The government on Monday sought to tighten rules on exports of wheat flour and other related products and mandated that such despatches will be subject to the submission of quality certificates issued by the Export Inspection Council or its affiliates. The certificates will be over and above the current requirement of recommendations by an inter-ministerial panel.
Industry sources said the aim of the notification by the Directorate General of Foreign Trade (DGFT) is to discourage exports of wheat products to keep domestic supplies steady and prices under control.
The notification will come into effect from August 14. However, until August 14, those consignments that have already been handed over to the customs or where loading has taken place will be allowed to be despatched, according to the notification.
Last month, the DGFT notified that exports of wheat flour (atta), maida, samolina (rava/sirgi), wholemeal atta and resultant atta would be cleared only after the clearance by the inter-ministerial panel.

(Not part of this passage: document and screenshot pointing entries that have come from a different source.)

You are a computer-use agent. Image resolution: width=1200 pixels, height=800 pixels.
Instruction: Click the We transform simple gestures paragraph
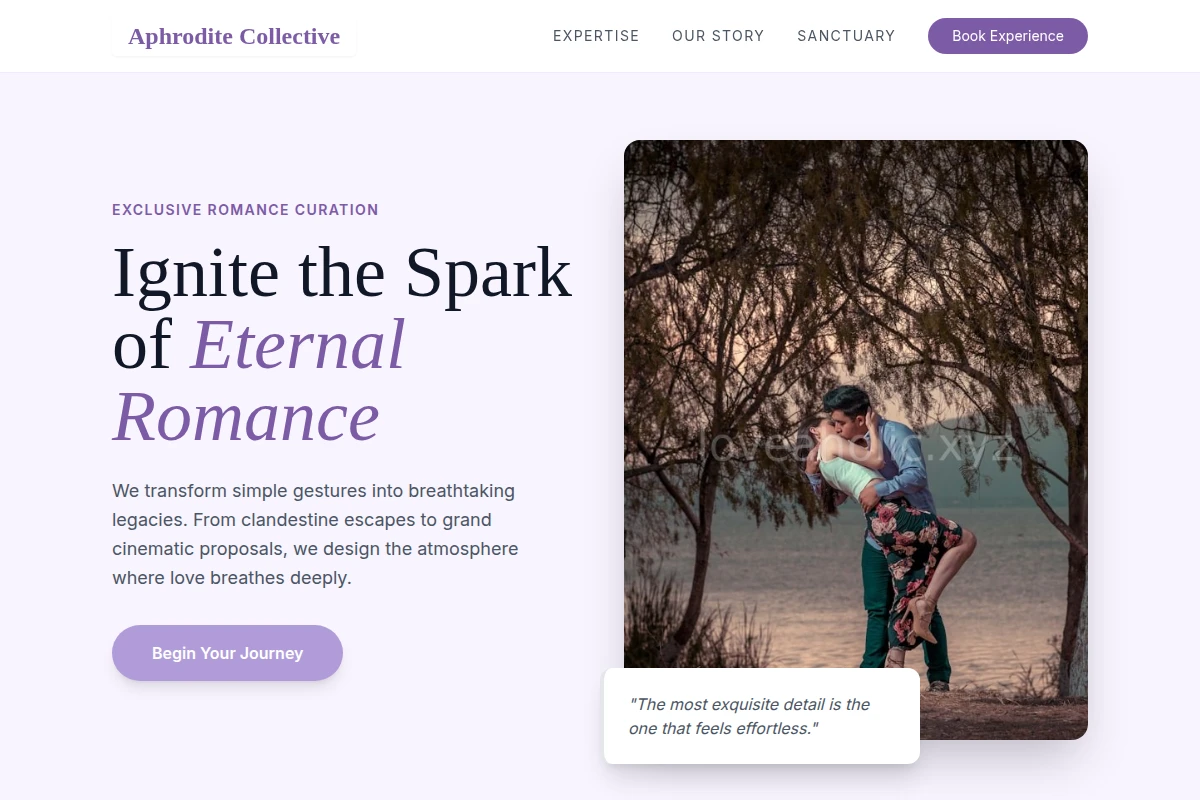315,534
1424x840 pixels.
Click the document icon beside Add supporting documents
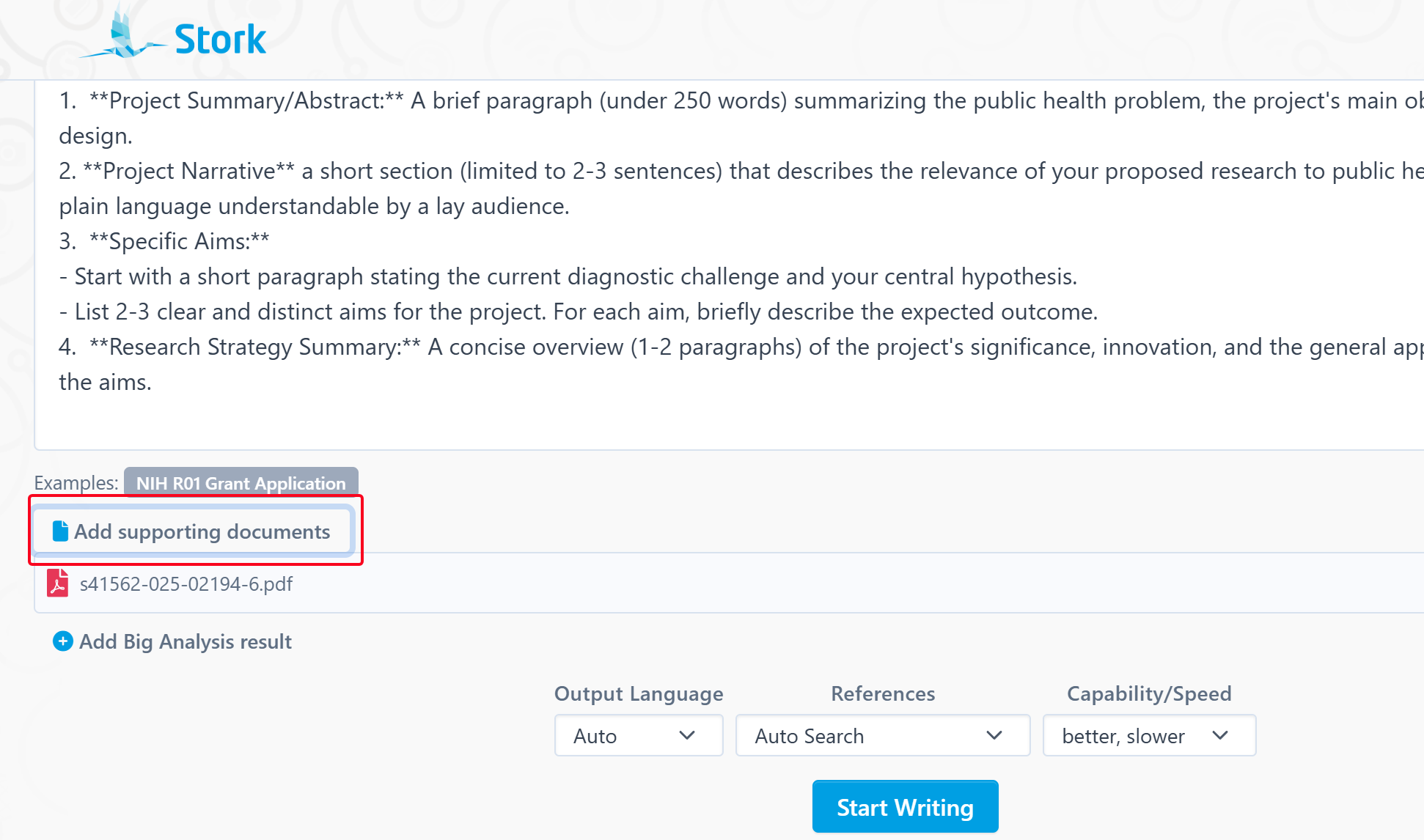pos(60,531)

The government came in with regulations as an irrational spike in outbound shipments of the commodity in recent weeks has threatened to undermine its ban on wheat dispatches.
Wheat flour exports witnessed a sudden and unusual surge in the aftermath of the ban on the outbound shipment of wheat on May 13, indicating that many traders might be using this route to beat the prohibition on the grain’s exports.
Usually, monthly exports at this time of the year are about 6,000-8,000 tonne. However, flour dispatches exceeded 1 lakh tonne within a month of the ban on wheat, according to industry sources. To be sure, flour exports were neither banned nor restricted when wheat shipments were prohibited in May.
In value terms, exports of wheat or meslin flour jumped 64% last fiscal from a year before to $247 million, according to the DGCIS data. In contrast, wheat exports had jumped 274% in FY22 to $2.12 billion.